Bu doğrultuda Birleşmiş Milletler tarafından 2016'nın "Uluslararası Bakliyat Yılı" ilan edildiğini ve takip eden süreçte her yıl 10 Şubat'ın da "Dünya Bakliyat Günü" olmasının kararlaştırıldığını aktaran Bayraktar, şöyle devam etti:
"Ülkemizde baklagil üretimi ülke geneline yayılmış olsa da Güneydoğu Anadolu Bölgesi, İç Anadolu Bölgesi ve Marmara Bölgesi’nin güneyinde yoğunlaşıyor. Genel olarak, kırmızı mercimek Güneydoğu’da, yeşil mercimek İç Anadolu’da, bakla Ege ve Güney Marmara’da, nohut ve kuru fasulye ise birçok bölgemizde yetiştiriliyor. Yemeklik baklagil üretiminin, yüzde 42,7’sini nohut, yüzde 30,1’ini kırmızı mercimek, yüzde 20,7’sini kuru fasulye, yüzde 5,3’ünü yeşil mercimek oluşturuyor. Geri kalan yüzde 1,1’ini ise diğer bakliyatlar oluşturuyor. Ülkemizde 1990 yılında 20,3 milyon dekar olan baklagil ekim alanı bugün 8,7 milyon dekara geriledi. Yani ekim alanlarımızda yüzde 56,6 oranında azalma yaşandı. Aynı şekilde üretimde de yüzde 33,2 oranında bir gerileme gerçekleşti."

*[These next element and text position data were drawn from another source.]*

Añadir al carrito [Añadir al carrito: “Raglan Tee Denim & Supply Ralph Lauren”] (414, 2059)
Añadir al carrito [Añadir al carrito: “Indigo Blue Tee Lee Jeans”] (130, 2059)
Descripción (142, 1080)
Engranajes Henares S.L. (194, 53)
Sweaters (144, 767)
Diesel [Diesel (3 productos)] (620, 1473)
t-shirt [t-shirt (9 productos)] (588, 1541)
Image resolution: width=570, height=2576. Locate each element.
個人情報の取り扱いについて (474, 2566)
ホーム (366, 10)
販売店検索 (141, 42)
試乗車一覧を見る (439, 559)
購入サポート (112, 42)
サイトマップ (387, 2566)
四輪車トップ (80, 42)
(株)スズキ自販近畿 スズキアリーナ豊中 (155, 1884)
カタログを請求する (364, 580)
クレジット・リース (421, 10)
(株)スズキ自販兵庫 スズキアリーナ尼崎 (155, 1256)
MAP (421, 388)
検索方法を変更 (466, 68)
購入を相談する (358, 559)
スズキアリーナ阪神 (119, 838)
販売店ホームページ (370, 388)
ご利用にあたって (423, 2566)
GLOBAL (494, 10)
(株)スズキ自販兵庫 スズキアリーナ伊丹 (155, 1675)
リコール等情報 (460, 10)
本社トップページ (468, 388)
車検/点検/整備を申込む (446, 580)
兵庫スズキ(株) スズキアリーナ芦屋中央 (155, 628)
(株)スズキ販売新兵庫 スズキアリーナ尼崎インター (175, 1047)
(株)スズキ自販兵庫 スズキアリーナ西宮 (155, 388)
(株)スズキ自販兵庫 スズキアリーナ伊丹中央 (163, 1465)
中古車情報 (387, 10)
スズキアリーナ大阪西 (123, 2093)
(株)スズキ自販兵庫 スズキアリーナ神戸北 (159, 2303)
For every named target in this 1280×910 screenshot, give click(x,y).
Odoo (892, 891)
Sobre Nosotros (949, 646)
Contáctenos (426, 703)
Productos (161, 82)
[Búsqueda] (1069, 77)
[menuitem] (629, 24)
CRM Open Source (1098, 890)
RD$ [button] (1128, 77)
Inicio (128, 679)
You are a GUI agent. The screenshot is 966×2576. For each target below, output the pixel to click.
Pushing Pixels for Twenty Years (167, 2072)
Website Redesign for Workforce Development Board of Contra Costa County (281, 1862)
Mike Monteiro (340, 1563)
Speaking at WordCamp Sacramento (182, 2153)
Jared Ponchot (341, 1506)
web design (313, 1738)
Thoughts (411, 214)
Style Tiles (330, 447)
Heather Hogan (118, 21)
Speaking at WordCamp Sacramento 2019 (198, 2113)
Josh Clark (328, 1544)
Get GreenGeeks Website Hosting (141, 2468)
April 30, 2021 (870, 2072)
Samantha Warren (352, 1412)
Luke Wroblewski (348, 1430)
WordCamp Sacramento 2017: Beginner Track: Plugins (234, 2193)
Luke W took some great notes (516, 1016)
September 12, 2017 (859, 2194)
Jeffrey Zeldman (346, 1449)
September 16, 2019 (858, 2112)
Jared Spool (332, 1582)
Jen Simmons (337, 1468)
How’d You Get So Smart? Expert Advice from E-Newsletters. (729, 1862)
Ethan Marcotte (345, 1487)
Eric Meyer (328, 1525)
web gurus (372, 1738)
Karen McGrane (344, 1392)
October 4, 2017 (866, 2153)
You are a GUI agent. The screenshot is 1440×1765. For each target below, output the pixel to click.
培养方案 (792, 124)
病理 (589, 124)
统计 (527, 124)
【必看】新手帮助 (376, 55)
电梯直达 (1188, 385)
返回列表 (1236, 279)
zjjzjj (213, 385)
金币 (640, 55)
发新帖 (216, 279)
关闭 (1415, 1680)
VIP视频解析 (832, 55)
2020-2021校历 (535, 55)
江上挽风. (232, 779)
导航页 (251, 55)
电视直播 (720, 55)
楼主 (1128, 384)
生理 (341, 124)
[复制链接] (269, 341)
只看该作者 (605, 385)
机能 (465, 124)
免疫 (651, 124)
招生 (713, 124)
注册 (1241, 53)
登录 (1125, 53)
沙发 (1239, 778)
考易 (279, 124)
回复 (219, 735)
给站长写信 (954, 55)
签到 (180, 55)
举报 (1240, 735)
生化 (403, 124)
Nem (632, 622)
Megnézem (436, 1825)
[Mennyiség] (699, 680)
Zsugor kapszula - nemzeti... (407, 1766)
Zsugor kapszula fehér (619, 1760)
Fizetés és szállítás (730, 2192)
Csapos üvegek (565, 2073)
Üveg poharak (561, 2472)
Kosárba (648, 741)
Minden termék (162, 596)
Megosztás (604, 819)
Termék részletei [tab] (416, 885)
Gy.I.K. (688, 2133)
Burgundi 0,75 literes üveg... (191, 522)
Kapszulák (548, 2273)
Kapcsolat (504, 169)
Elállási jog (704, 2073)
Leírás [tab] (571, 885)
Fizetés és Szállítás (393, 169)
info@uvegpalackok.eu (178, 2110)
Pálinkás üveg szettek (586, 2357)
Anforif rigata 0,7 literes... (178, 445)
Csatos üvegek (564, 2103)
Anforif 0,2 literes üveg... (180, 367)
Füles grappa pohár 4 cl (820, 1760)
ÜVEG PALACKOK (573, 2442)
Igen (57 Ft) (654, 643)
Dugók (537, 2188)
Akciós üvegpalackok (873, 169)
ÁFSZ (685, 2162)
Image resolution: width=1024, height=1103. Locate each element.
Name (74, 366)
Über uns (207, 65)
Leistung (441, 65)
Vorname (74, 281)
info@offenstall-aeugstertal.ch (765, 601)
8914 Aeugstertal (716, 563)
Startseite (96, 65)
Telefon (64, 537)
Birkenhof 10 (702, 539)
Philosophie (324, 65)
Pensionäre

- NOHUT, MERCİMEK VE KURU FASULYEDE İTHALATÇIYIZ
2016 yılının Uluslararası Bakliyat Yılı ilan edilmesinin ardından 2016 ile 2024 yılları arasında yapılan çalışmalar ve üreticilerin çabasıyla bakliyat üretiminin yüzde 24,5 artarak 1 milyon 345 bin tona çıktığına dikkati çeken Bayraktar, "Bu artışa rağmen nohut dışında en çok ürettiğimiz baklagillerde arz açığımız devam ediyor. İstatistikler yeşil mercimekte yüzde 39,8, kırmızı mercimekte yüzde 14,1, kuru fasulyede ise yüzde 8,6 oranında açığımız olduğunu gösteriyor." ifadesini kullandı.
Son 10 yılda kuru fasulye, nohut ve mercimekte ithalat miktarının 379 bin 869 tondan yüzde 55 artarak 587 bin 500 tona çıktığını vurgulayan Bayraktar, şunları kaydetti:
"İthalat değeri ise yüzde 28 artarak 321 milyon dolardan 412 milyon 200 bin dolara yükseldi. Böylelikle son 10 yılda 5 milyon 44 bin ton ithalata karşılık 3 milyar 629 milyon dolar para ödedik. En önemli protein kaynaklarından baklagilde ithalatçı olmamız kabul edilemez. İnsanımızın protein ihtiyacının karşılamasında önemli bir yere sahip olan baklagillerin üretimini artırmak zorundayız. Halkımızın sağlıklı beslenmesi için temel gıda ürünlerinde üretim artırılmalı, ithalattan vazgeçilmelidir."
- ÜRETİCİ İLE TÜKETİCİ ARASINDAK FİYAT MAKASI ÇOK FAZLA
Son yaptıkları çalışmada baklagillerde üretici ile tüketici arasındaki makasın çok açık olduğunu belirlediklerini belirten Bayraktar, şöyle devam etti:
"Üreticide 23 lira olan kırmızı mercimek markette 60 liraya, 31,5 lira olan nohut 89 liraya, 33 lira olan kuru fasulye 98 liraya, 29 lira olan yeşil mercimek 72 liraya satılıyor. Kırmızı et fiyatlarının yüksekliği ve tüketicinin alım gücünün düştüğü günümüzde protein ihtiyacının yeterince karşılanması bakımından üreticilerimizde ucuz olan bu ürünleri tüketicilerimizin pahalı yemesinin izahı yoktur. Bu gibi temel gıda ürünlerinde marketlerde tavan fiyat uygulanmalıdır. Baklagil üretimini artırmaya yönelik teşvikler artırılmalı, üretici ile tüketici arasındaki fiyat farkı makul seviyelere çekilmelidir. Hasat dönemine yakın ithalat yapılarak piyasa dengesi bozulmamalıdır. Üreticilerimizin memnun olacağı bir fiyat politikası oluşturulmalıdır. Çiftçilerimizin üretimini sürdürebilmesi için yetkililerin bu sorunları görmezden gelmemesi ve yerli üretimi destekleyici politikalar geliştirmesi gerekiyor. Bu vesile ile Dünya Bakliyat Günü’nü kutluyor, emeğiyle bakliyat üretimimize değer katan çiftçilerimize teşekkür ediyorum."